Journal of Corporate Renewal – October 2020
The October Issue of the JCR is Now Live!
Feature Article: What Lenders Expect from Borrowers Battered by COVID-19 Fallout

15 October, 2020
What Lenders Expect from Borrowers Battered by COVID-19 Fallout
The COVID-19 pandemic has created a seismic shock to the economy, slowing and in many cases stopping the gears of commerce. The resulting drop in demand for products and services has been dramatic, with U.S. GDP contracting 33% in the second quarter of 2020. This, in turn, has given rise to an extreme cash crunch for corporate borrowers that is impairing their ability to service their debt. As a result, commercial Chapter 11 filings rose by 52% in July versus July 2019, with the initial wave impacting larger, public companies within the most vulnerable industries, such as retail, oil and gas, travel, hospitality, and entertainment.
The distress has likewise impacted mid-size and small businesses.
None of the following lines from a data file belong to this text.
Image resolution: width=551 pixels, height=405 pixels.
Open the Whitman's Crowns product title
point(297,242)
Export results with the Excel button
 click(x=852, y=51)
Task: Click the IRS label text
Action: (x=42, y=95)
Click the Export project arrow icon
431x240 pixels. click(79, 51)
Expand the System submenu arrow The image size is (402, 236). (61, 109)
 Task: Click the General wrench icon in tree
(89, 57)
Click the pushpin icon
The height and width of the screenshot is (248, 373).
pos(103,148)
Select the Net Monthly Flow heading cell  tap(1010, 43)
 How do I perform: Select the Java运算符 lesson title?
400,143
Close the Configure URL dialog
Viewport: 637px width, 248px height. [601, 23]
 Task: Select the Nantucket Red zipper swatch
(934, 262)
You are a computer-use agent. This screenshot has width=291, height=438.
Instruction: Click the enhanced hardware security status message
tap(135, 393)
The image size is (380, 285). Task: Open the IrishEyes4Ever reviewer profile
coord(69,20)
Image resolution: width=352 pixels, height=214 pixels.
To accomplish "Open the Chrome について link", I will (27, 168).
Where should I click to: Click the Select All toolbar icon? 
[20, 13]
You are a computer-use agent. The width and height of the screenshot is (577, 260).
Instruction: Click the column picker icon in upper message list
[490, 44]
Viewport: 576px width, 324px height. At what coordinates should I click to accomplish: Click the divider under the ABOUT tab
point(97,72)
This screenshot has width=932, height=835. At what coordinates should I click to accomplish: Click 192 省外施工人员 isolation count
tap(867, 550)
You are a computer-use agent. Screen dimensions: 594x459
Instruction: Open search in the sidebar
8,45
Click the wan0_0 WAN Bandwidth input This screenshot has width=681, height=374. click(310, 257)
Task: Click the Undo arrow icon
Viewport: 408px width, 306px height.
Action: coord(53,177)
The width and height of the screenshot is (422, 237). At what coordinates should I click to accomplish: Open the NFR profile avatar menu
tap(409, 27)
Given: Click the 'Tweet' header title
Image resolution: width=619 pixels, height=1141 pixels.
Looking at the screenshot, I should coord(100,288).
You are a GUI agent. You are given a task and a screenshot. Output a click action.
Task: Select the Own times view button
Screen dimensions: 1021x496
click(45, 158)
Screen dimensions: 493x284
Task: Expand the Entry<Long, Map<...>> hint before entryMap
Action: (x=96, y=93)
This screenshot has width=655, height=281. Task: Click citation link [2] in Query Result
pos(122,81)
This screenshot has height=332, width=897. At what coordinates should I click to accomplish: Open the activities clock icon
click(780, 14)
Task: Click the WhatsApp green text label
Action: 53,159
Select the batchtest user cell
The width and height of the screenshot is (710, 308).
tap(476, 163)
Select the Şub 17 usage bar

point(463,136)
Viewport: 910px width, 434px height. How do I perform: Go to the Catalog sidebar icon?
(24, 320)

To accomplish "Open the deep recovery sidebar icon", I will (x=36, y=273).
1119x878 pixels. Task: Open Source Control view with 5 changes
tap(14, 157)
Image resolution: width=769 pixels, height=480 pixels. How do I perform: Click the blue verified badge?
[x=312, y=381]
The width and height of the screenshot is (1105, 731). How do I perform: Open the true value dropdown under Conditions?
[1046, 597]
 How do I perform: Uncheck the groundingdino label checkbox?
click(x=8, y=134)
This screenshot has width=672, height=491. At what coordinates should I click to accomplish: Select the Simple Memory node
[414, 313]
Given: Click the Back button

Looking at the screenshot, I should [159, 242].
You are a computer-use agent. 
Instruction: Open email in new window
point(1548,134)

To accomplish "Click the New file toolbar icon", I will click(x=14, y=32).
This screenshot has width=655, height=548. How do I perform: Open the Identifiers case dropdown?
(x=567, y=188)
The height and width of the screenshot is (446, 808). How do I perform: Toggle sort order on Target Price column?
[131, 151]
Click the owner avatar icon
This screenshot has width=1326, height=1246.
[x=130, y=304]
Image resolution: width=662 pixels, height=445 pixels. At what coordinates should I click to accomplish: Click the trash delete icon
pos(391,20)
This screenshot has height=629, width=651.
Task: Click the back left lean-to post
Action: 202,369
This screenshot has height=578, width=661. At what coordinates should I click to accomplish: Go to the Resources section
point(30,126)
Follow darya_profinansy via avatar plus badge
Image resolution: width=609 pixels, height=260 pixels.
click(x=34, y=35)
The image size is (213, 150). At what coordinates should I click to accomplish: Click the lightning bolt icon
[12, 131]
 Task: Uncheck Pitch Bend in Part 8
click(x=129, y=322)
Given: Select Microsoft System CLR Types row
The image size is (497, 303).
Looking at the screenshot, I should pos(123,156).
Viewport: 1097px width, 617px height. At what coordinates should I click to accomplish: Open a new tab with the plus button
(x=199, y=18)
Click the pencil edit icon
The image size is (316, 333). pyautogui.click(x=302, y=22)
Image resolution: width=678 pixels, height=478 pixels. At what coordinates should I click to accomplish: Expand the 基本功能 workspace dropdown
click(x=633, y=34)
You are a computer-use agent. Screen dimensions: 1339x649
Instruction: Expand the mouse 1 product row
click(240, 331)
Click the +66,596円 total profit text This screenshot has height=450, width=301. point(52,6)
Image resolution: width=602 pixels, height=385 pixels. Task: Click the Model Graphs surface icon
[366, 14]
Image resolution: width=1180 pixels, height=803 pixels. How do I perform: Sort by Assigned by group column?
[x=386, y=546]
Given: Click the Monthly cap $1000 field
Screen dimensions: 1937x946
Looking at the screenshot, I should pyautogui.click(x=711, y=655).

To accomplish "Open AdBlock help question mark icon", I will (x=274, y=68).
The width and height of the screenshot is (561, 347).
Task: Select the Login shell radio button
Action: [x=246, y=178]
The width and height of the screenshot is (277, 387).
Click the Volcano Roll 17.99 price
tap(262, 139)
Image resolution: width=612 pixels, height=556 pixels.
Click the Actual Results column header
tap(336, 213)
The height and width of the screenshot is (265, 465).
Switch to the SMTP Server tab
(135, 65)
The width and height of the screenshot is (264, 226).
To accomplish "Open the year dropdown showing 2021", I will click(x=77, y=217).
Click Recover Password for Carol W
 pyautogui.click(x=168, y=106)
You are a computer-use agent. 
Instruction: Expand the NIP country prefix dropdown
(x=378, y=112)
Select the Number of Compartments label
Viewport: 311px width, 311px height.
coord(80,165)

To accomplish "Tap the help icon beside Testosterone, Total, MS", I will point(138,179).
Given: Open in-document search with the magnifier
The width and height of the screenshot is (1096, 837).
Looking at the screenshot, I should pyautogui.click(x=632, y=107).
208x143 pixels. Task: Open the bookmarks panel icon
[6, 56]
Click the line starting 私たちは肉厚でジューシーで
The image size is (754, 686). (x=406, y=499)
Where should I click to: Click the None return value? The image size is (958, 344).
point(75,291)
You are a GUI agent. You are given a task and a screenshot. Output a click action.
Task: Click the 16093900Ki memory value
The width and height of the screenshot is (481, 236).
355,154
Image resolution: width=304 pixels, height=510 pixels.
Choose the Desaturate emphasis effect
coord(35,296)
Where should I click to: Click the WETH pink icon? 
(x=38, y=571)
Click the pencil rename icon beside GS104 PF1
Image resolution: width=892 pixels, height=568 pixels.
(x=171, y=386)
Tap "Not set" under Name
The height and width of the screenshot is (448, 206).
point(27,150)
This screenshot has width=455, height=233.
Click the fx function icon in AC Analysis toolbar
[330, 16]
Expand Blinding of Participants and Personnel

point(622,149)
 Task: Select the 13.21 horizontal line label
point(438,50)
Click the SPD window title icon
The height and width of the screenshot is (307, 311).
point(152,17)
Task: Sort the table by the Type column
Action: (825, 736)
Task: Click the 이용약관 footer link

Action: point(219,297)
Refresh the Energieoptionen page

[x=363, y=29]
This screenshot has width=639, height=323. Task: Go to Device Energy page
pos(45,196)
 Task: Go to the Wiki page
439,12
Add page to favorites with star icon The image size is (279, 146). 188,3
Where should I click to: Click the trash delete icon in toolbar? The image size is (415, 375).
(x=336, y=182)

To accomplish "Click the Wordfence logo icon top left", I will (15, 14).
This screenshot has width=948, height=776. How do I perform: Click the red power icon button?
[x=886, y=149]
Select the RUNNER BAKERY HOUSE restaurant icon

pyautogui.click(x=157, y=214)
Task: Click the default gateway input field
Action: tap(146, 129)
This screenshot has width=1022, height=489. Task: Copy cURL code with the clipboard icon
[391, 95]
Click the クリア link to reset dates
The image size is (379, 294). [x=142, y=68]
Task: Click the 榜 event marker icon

However, lenders to these companies have so far been relatively restrained in addressing their borrowers’ issues due to:
- Government assistance in the form of the CARES Act, including Payroll Protection Program (PPP) loans; increased unemployment benefits; and other programs that have provided emergency liquidity to companies and maintained some consumer demand.
- Temporary relaxation by bank regulators of loan classification rules, allowing lenders to work more easily with borrowers to extend or modify their loans, defer payments, and waive fees. These actions would normally force lenders to classify the loans as troubled and force them to use capital to reserve against them.